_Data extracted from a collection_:
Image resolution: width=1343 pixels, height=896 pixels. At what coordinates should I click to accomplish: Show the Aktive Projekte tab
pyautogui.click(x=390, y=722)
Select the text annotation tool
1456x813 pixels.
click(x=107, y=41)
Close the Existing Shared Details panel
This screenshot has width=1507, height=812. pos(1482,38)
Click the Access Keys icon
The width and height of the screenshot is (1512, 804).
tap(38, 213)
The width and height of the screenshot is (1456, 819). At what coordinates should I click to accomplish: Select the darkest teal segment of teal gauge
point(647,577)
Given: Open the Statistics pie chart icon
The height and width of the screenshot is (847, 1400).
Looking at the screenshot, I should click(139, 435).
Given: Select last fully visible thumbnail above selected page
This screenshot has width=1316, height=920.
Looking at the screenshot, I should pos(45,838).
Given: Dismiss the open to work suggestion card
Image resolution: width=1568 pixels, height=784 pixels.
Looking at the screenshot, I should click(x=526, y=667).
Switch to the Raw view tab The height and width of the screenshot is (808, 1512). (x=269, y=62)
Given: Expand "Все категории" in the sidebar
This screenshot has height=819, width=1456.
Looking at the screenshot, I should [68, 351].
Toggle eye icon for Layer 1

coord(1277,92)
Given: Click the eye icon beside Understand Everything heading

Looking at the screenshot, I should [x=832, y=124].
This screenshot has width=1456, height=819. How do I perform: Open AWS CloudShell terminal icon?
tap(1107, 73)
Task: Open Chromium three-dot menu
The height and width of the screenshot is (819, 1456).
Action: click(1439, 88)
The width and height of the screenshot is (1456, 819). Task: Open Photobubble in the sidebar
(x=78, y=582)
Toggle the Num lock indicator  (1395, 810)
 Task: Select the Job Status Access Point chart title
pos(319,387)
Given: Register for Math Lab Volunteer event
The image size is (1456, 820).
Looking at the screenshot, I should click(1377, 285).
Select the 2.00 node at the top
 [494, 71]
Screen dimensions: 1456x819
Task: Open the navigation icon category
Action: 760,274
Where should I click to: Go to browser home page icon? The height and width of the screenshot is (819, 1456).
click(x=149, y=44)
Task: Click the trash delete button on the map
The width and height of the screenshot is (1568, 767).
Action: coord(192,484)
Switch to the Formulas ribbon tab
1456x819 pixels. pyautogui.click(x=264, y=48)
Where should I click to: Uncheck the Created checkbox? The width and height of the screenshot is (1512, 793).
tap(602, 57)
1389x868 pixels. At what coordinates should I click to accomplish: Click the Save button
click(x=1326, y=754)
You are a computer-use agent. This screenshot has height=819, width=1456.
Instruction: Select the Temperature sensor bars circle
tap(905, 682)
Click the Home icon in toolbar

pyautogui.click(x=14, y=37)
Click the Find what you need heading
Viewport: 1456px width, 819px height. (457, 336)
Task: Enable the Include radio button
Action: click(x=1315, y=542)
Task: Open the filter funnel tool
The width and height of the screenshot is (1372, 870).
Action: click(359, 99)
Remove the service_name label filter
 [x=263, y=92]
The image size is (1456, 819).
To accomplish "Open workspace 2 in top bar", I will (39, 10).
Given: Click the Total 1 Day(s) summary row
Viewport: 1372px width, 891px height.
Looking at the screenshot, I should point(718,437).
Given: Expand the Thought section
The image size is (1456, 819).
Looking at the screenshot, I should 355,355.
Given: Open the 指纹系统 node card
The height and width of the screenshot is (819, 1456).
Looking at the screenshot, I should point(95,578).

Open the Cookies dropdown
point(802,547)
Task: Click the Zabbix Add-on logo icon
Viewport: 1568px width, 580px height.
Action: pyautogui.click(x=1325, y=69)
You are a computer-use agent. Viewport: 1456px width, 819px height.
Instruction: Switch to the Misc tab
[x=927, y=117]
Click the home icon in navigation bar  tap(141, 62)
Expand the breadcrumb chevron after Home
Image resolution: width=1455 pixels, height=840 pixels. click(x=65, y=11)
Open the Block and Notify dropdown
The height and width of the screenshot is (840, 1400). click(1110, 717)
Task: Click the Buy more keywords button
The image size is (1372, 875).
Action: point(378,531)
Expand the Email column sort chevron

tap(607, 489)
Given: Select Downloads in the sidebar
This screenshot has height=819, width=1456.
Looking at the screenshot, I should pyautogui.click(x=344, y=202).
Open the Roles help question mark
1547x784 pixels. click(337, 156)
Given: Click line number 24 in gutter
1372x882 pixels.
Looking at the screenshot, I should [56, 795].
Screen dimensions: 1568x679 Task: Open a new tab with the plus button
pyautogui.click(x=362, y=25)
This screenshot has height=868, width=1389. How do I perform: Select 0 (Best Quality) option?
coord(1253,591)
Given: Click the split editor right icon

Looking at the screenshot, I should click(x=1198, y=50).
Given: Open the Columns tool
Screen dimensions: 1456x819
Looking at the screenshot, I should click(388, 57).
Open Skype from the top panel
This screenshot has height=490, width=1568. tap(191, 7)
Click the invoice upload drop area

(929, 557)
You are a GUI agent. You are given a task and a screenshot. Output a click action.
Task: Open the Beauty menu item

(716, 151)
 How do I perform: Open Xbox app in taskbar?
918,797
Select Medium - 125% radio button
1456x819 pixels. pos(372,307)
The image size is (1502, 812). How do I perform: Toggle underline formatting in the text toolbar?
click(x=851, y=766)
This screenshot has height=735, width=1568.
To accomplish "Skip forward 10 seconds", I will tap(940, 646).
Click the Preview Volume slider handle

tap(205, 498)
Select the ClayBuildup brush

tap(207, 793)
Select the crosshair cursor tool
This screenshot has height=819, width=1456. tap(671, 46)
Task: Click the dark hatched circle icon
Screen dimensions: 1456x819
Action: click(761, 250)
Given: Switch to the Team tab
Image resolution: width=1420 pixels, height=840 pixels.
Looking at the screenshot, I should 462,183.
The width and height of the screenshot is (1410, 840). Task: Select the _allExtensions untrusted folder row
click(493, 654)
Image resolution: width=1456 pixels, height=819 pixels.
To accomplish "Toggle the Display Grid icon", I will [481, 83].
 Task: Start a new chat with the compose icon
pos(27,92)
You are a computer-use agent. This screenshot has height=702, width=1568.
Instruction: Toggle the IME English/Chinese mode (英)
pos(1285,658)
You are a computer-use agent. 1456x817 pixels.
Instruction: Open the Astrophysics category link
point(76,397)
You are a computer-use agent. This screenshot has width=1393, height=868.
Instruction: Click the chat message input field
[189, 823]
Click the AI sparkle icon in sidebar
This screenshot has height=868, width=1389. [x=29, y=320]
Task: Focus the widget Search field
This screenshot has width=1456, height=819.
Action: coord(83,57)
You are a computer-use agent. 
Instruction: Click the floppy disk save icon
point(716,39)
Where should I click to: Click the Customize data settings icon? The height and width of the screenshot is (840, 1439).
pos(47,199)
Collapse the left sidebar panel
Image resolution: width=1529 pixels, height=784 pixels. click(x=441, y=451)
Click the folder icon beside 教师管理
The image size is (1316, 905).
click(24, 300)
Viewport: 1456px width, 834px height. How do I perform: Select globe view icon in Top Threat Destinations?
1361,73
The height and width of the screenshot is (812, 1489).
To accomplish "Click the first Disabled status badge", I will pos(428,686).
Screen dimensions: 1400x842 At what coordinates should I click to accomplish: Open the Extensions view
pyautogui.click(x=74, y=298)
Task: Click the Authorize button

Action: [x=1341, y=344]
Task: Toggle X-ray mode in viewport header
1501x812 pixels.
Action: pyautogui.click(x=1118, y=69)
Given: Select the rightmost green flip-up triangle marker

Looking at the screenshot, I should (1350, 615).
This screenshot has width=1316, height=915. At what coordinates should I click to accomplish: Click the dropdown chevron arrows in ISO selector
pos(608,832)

_To do_: The answer should be an exact copy of the lines from the first line of the data through the line with "Given: Open the Statistics pie chart icon" and should contain nothing else.

_Output for this task_:
Image resolution: width=1343 pixels, height=896 pixels. At what coordinates should I click to accomplish: Show the Aktive Projekte tab
pyautogui.click(x=390, y=722)
Select the text annotation tool
1456x813 pixels.
click(x=107, y=41)
Close the Existing Shared Details panel
This screenshot has width=1507, height=812. pos(1482,38)
Click the Access Keys icon
The width and height of the screenshot is (1512, 804).
tap(38, 213)
The width and height of the screenshot is (1456, 819). At what coordinates should I click to accomplish: Select the darkest teal segment of teal gauge
point(647,577)
Given: Open the Statistics pie chart icon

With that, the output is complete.